特許の条件のうちの「高度なもの」を除いたものとされる。
出願によって権利となり、10年間保護されます。

③ 意匠権
物品の形状や模様、色の組み合わせなどの創作。
いわゆるデザイン。
特許庁に出願し、審査を経て認められて初めて権利として保護されます。保護期間は出願から15年。

④ 商標権
いわゆるブランドを想起させるもの。名前やマークなど、ブランドイメージの象徴。

工業所有権の相続の手続き

工業所有権の相続については、遅滞なく、特許庁長官に届け出を行う必要があります。

また、権利を継続させるには、特許権の場合は特許料など、毎年所定の登録料を納める必要があります。

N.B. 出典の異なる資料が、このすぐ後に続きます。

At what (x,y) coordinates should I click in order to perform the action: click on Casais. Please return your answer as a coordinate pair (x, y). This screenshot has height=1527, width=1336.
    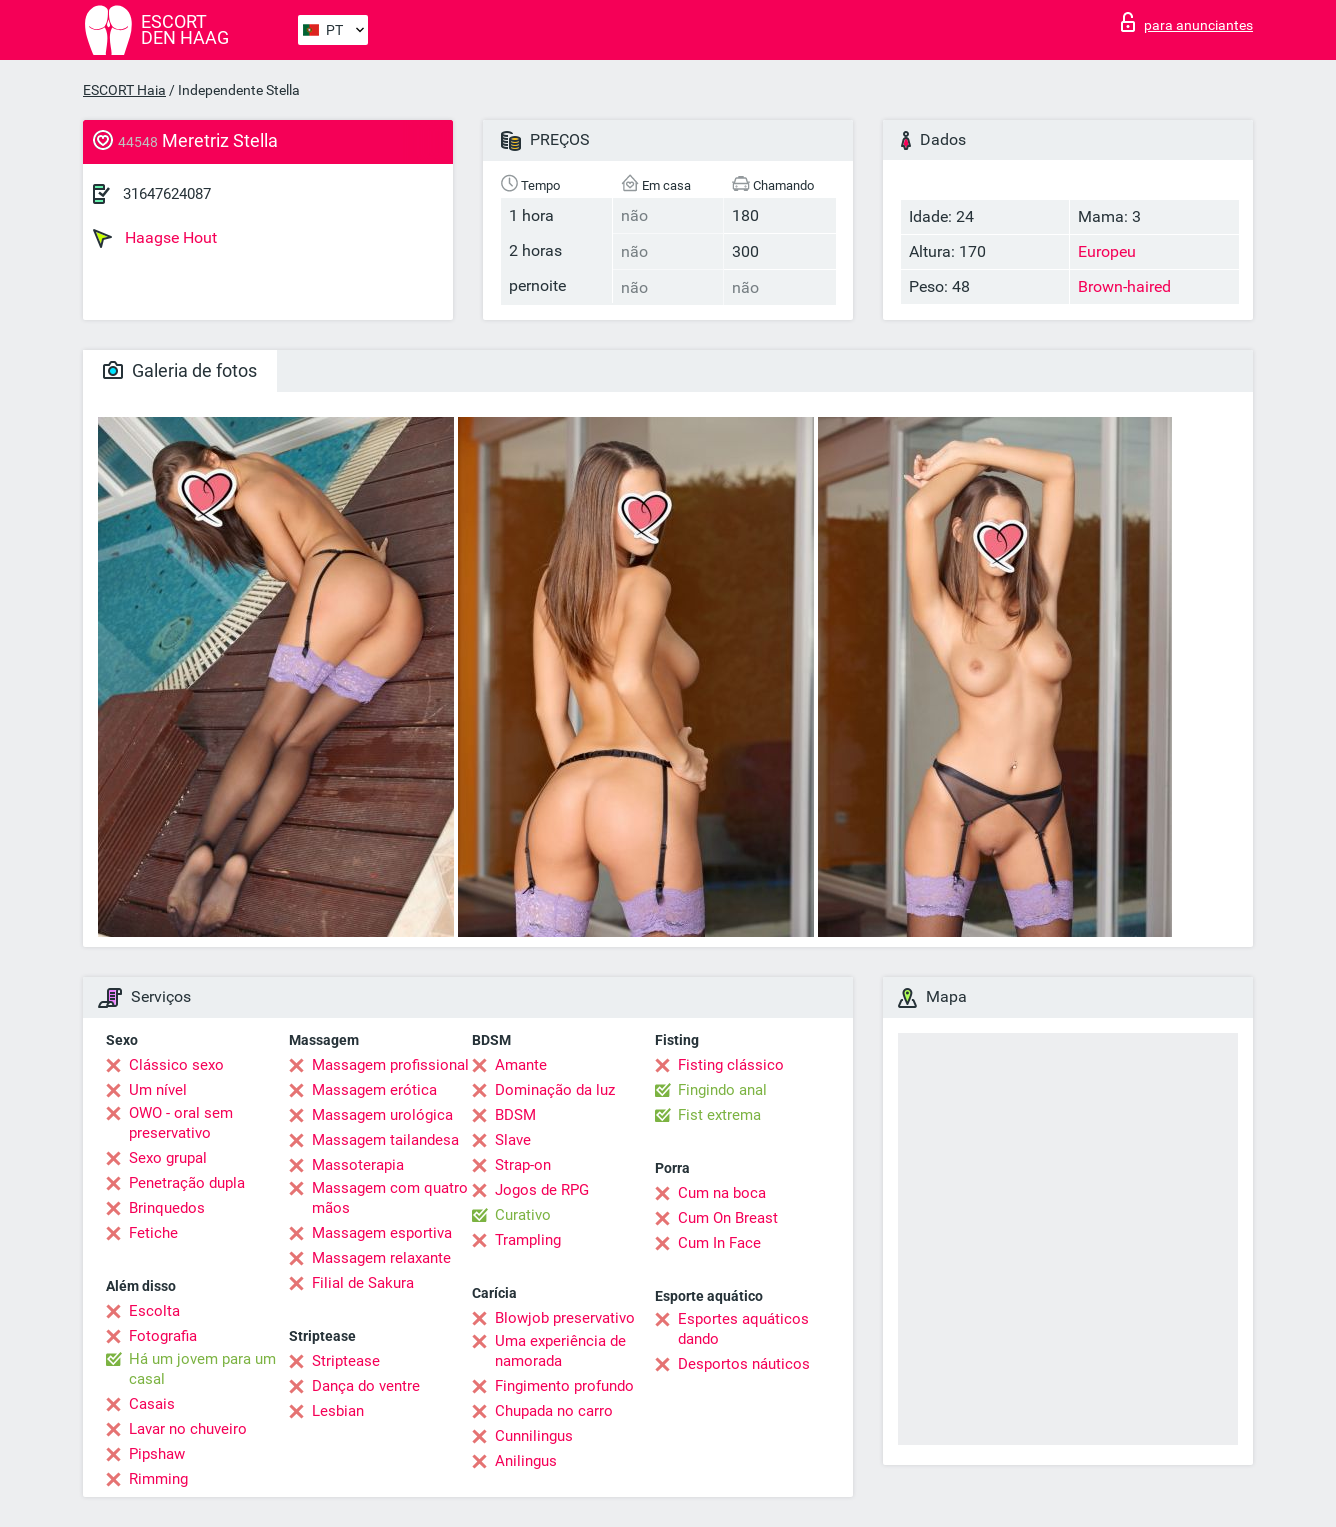
    Looking at the image, I should click on (152, 1404).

ただし、被相続人が出願したものであっても、会社の業務として行ったのであれば、権利の帰属は法人となっていることが少なくありません。
そうであれば、権利が遺族に移るわけではありませんので、まずは権利の帰属を明らかにする必要があります。

 

 

著作権

著作権の対象は、表現とでも言えばいいでしょうか。
具体的には、小説、漫画、音楽、写真、絵、映画など。
これらを著作物と言います。

意外なところでは、コンピュータプログラムも著作権で保護されます。
(画期的なアルゴリズムであれば特許が認められるものもあります)

工業所有権との違いは、著作権の取得に届けが必要ないということです。
創作した途端に創作した人に著作権が発生します。
日記にも著作権が発生しているわけです。

 

著作者人格権と著作者財産権

著作権は二つの権利で成り立っています。
それが著作者人格権と著作者財産権です。

このうち、著作者人格権は創作者本人のみに帰属するもので、譲渡することができません。
なので、遺産相続の対象にはなりません。

著作者人格権は、
・公表権・・未公表のものを公表する権利
・氏名表示権・・氏名を表示、もしくは表示しない権利
・同一性保持権・・著作者の意に反して改変を禁じる権利
などです。

ですから、遺産となるのは著作者財産権だけということになります。

著作権の相続手続き

著作権自体、届け出が必要ありませんから、相続したとしても特に手続きは必要ありません。

もちろん、著作権料が発生していれば、書籍であれば出版社、音楽であればJASRAC(日本音楽著作権協会)などと著作権料の受取人の変更を始めとする契約の更新は行わないといけません。
その際、確かに相続したことを示す戸籍謄本、あるいは相続人が複数いる場合は遺産分割協議書などが求められるでしょう。

 

最大の難所は価値の算定

知的財産権が遺産だとしても、相続人が一人であれば、上で紹介したとおりの方法で引き継げばいいだけです。

また、見向きもされない特許権や著作権が相続のテーブルに載ることはありません。
いくら日記に著作権が付いているといっても、普通は遺産目録には載りません。

問題は、相続人が複数いて、かつ価値の在る知的財産権の場合です。

まず、知的財産権は分割が出来ません。
ですから、いずれか一人の相続人が相続することになります。

このとき、その知的財産権に相当する遺産が他にあれば、それを使って相続分を調整し、衡平な遺産分割が出来ますが、もし無い場合は、知的財産権を相続した相続人に対して、他の相続人は相当する代償金を請求することができます。

いずれにしても、知的財産権の価値を金額で算出する必要が出てきます。
権利の残余期間、将来に渡って予想される収益がその根拠となります。